— What the task asks —
Return each line in the records below that includes "Settings".

Pixel coordinate grounding data:
**********

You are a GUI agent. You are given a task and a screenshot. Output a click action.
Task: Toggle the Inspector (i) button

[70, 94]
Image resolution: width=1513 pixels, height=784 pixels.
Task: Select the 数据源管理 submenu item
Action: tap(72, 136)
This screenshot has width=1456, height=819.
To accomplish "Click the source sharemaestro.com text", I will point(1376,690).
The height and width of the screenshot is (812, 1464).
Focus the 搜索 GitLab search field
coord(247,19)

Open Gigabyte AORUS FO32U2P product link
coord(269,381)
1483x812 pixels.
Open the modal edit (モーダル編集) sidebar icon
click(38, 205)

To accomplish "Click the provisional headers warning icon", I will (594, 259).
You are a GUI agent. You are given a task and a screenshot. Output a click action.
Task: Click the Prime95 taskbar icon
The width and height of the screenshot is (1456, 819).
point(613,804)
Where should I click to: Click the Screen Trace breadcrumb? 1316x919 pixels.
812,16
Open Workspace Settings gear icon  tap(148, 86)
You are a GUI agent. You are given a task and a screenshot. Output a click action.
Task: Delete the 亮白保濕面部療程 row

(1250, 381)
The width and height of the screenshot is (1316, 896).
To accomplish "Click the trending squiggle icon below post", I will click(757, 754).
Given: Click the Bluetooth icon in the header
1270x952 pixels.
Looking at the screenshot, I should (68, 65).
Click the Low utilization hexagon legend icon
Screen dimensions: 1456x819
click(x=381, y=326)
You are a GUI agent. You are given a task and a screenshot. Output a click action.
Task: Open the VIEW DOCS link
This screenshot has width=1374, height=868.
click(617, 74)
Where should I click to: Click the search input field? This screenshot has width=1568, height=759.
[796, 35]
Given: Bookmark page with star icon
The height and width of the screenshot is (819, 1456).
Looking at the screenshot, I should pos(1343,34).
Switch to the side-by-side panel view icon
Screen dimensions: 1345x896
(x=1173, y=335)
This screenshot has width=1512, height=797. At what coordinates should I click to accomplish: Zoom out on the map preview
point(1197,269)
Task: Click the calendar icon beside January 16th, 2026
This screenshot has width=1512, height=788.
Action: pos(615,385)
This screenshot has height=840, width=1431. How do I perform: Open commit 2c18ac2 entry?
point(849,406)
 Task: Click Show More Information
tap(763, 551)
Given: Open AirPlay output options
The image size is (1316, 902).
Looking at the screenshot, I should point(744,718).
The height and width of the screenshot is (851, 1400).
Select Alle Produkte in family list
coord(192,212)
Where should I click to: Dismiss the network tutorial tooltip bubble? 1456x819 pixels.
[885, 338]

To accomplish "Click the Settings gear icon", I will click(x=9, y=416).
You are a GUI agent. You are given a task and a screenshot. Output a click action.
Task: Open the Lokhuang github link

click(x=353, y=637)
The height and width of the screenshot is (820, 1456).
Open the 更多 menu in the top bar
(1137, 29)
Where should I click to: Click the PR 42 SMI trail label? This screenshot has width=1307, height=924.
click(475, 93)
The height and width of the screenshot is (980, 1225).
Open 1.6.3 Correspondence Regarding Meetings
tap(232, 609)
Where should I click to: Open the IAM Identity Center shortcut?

**********

— Completed task —
Open Workspace Settings gear icon  tap(148, 86)
To accomplish "Click the Settings gear icon", I will click(x=9, y=416).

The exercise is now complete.